If you live anywhere with an internet connection, which I’m assuming you are if you are reading this (unless you are one of the few subscribers who insist on having new posts delivered by owl), you will have probably seen a lot of news about the recently released Pokémon Go game/app.
For those who haven’t heard and as a basic overview, it is a game that requires you to walk around the real world in order to catch virtual creatures, imagine walking around with a sat-nav and things jump out at you on the screen and you’re most of the way there.
I think this game has become such a success due to players of the original series (launched in 1998) now being of the age where the majority of them have hobbies consisting of socialising and possessing smart phones.
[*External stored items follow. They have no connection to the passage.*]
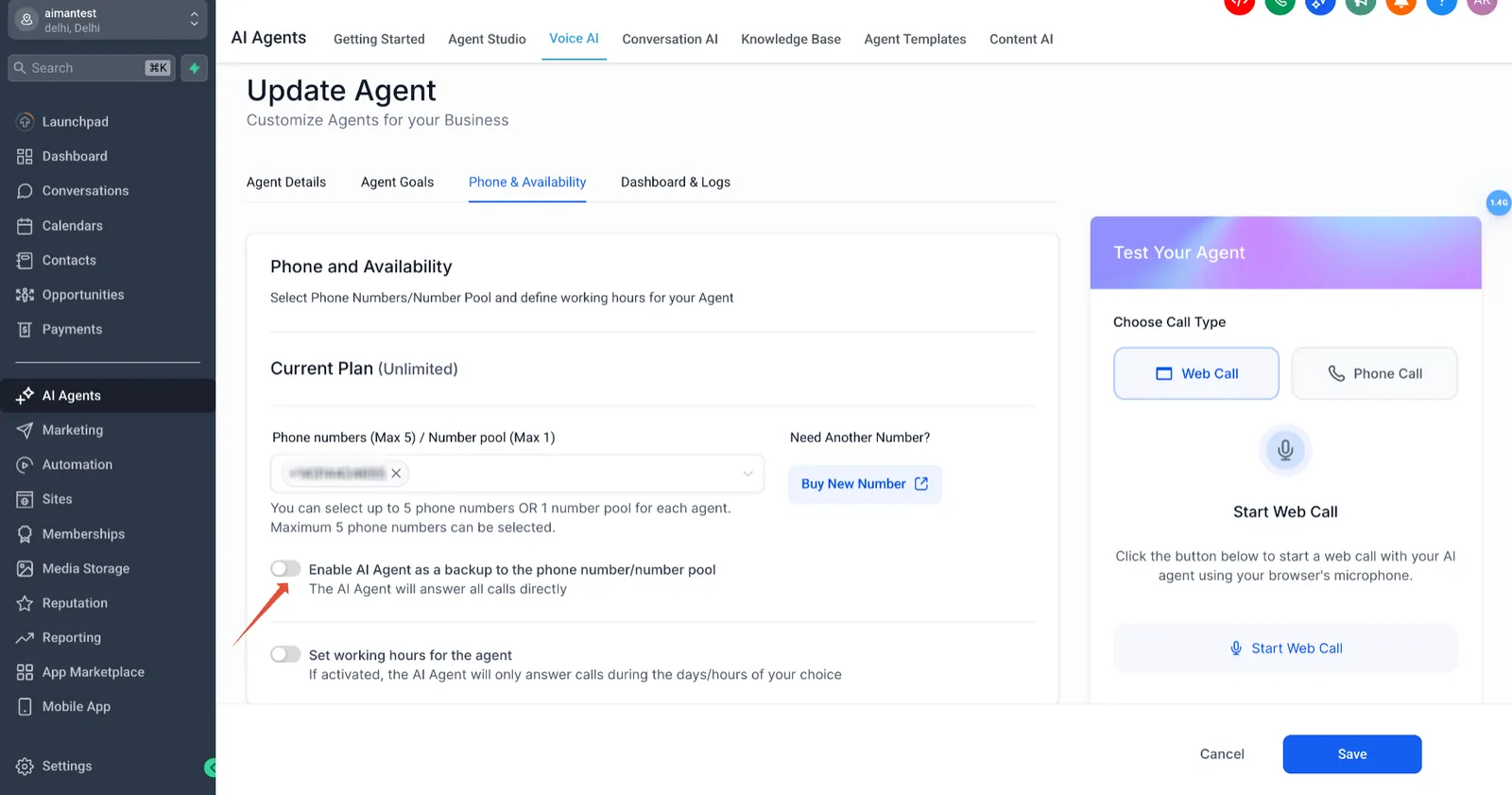Image resolution: width=1512 pixels, height=795 pixels.
Task: Collapse the sidebar using the green arrow
Action: (x=211, y=768)
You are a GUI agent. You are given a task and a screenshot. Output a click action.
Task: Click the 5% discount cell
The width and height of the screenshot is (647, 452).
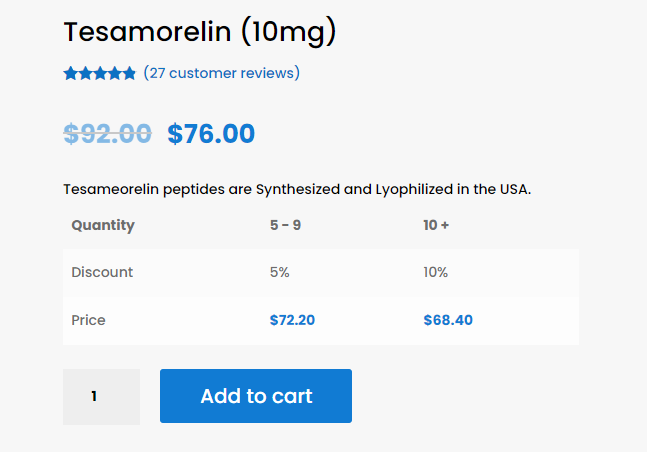(280, 272)
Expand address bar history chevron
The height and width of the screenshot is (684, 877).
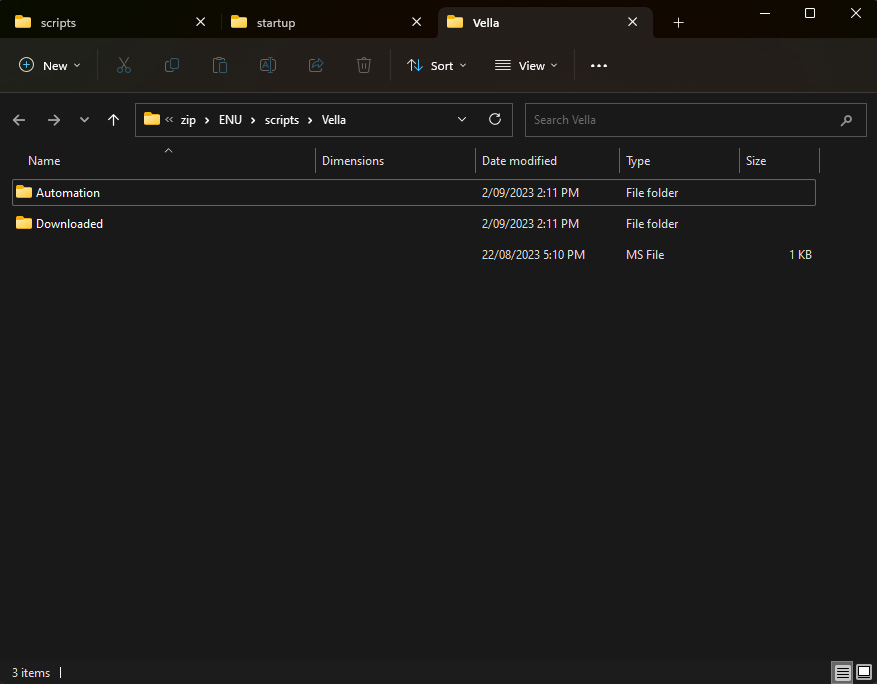462,119
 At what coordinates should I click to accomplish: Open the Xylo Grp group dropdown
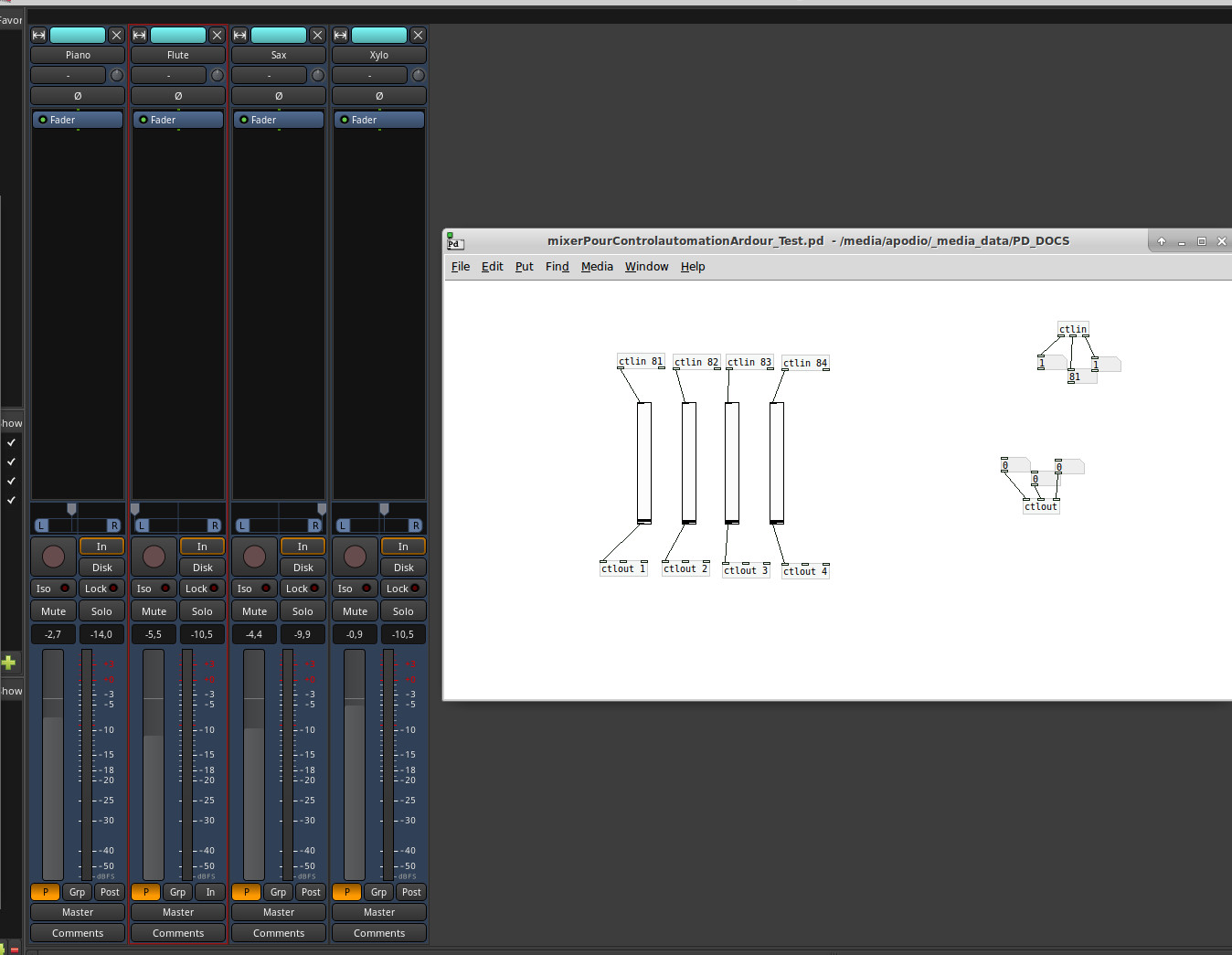tap(378, 892)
The game harks back to it’s roots by only including Pokémon from the first generation, as well as positioning points of interest in pubs and bars amongst other social areas. It’s also a novel concept (ignoring Ingress, which the game is based upon), having to actually move out of the house to play a game, what a time to be alive.
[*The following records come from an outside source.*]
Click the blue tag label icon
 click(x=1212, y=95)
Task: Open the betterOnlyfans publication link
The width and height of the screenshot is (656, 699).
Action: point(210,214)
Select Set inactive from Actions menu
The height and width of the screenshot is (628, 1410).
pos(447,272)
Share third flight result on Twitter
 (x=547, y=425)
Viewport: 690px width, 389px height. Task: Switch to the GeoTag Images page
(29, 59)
Alongside this, the game makes it very easy to screenshot and share images from the game, increasing it’s social media presence, which in turn will lead to more people playing the game, leading to more presence etc. in a loop until we have what has happened with Pokémon. A game which has shot to the top of the charts and surprised everyone involved which it’s success. This is aided by the augmented-reality feature which overlays the Pokémon with footage from your camera, who doesn’t like to see Pokémon on the toilet?
Companies can also benefit from the frenzy too, by opting to have their businesses as ‘PokéStops’ or ‘Gyms’ they can attract large numbers of players, who in turn may end up purchasing goods at said business.
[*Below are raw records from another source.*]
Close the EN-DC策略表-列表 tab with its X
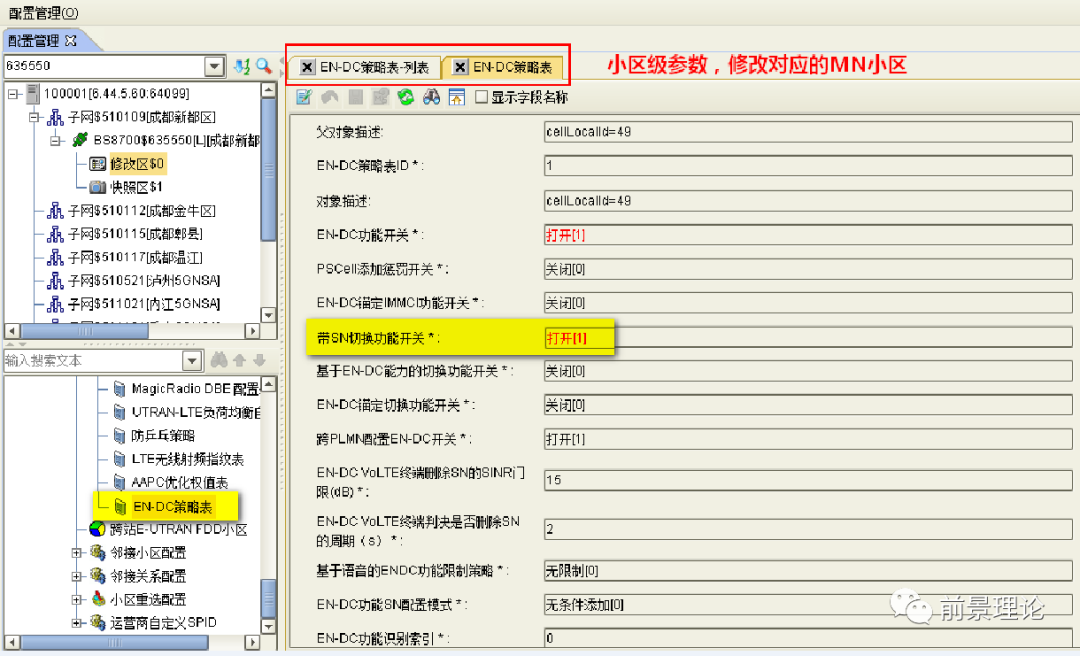Screen dimensions: 1080x656 tap(307, 67)
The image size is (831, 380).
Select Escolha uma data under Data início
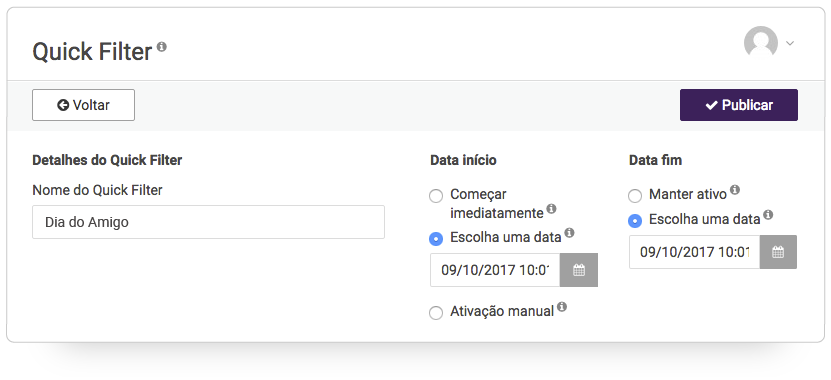tap(436, 239)
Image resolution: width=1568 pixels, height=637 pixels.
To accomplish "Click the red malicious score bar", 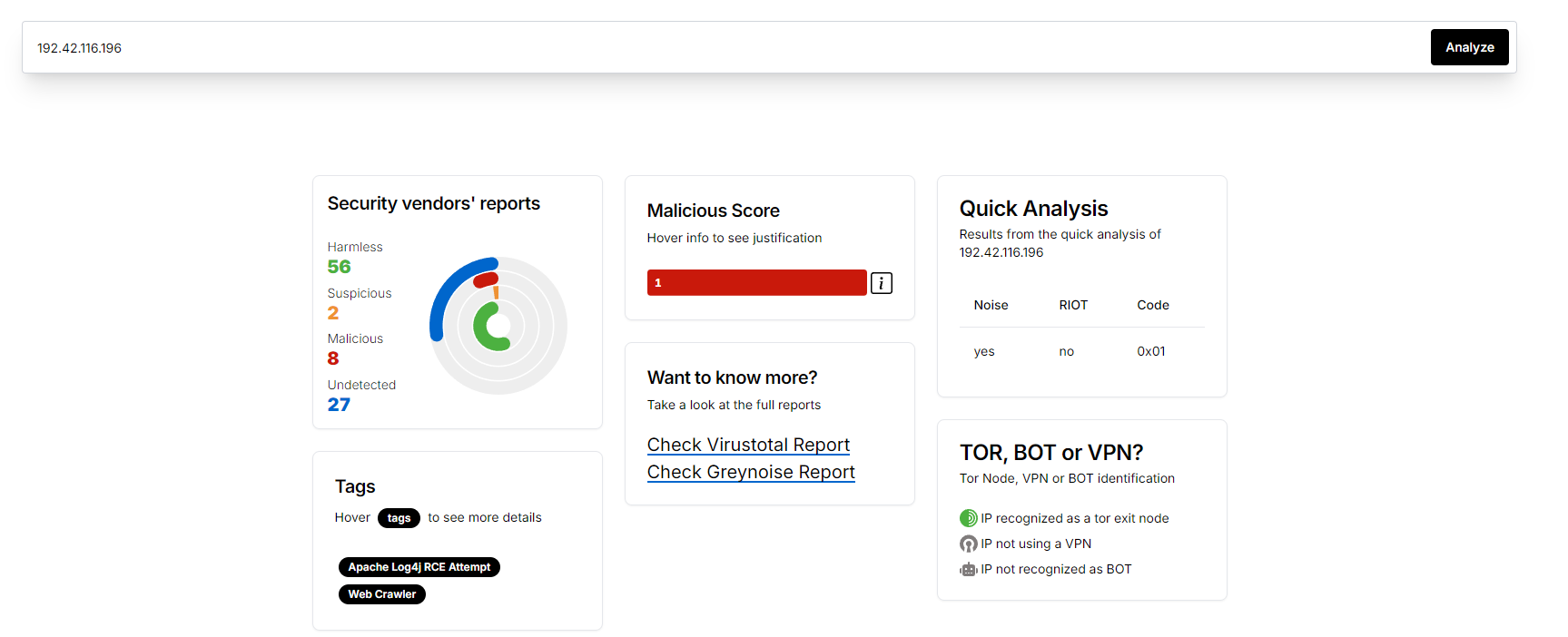I will click(756, 283).
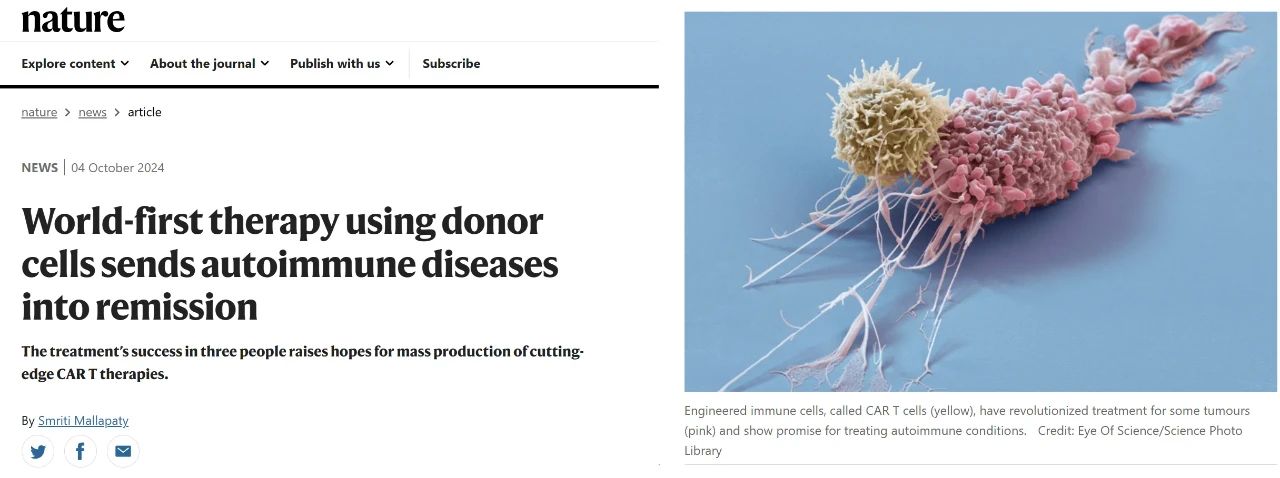Screen dimensions: 1280x478
Task: Expand the Publish with us menu
Action: [x=341, y=63]
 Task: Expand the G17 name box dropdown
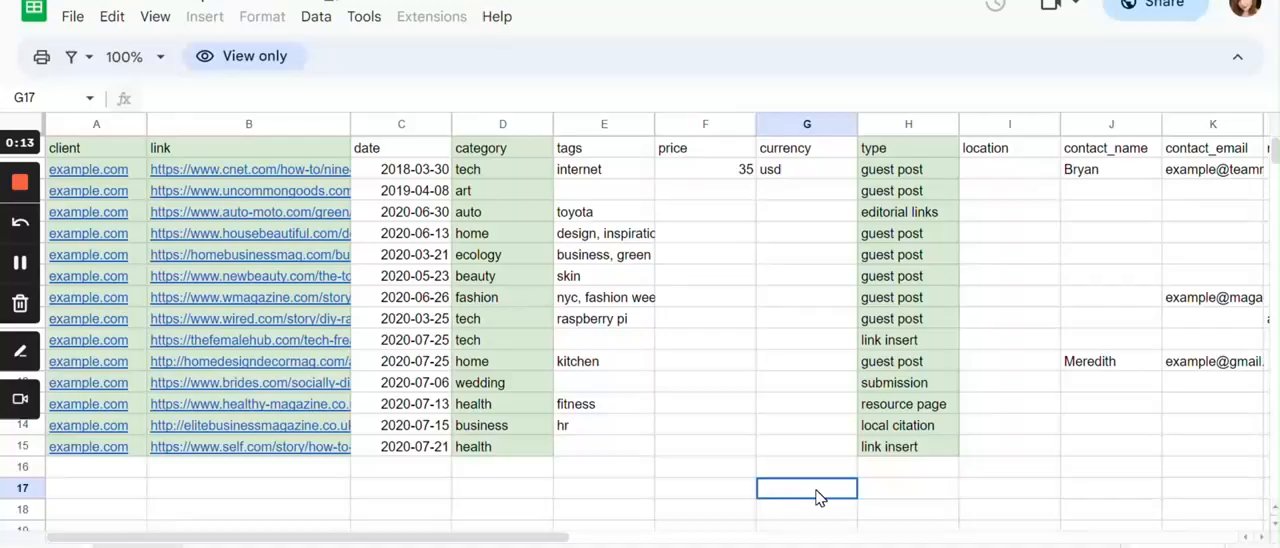point(89,98)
Although this silver lining does come with a cloud, the games servers have been massively overloaded due to the unpredicted popularity and this has caused issues for many players. This puts Niantic (the developer) in an awkward situation, they have two options. They can either splash the cash and increase the number of servers at the risk of wasting money once the initial hype has died down, or to slowly increase the number of servers to meet the long term user base at the expense of upsetting people now and possibly tainting their reputation.
Whether Pokémon go is here to stay, or just a passing fad soon to be forgotten is anybody’s guess, but for now at least it’s getting people out and active!
(And yes, I did post this at 5am, the night shift at work can get a little slow sometimes!)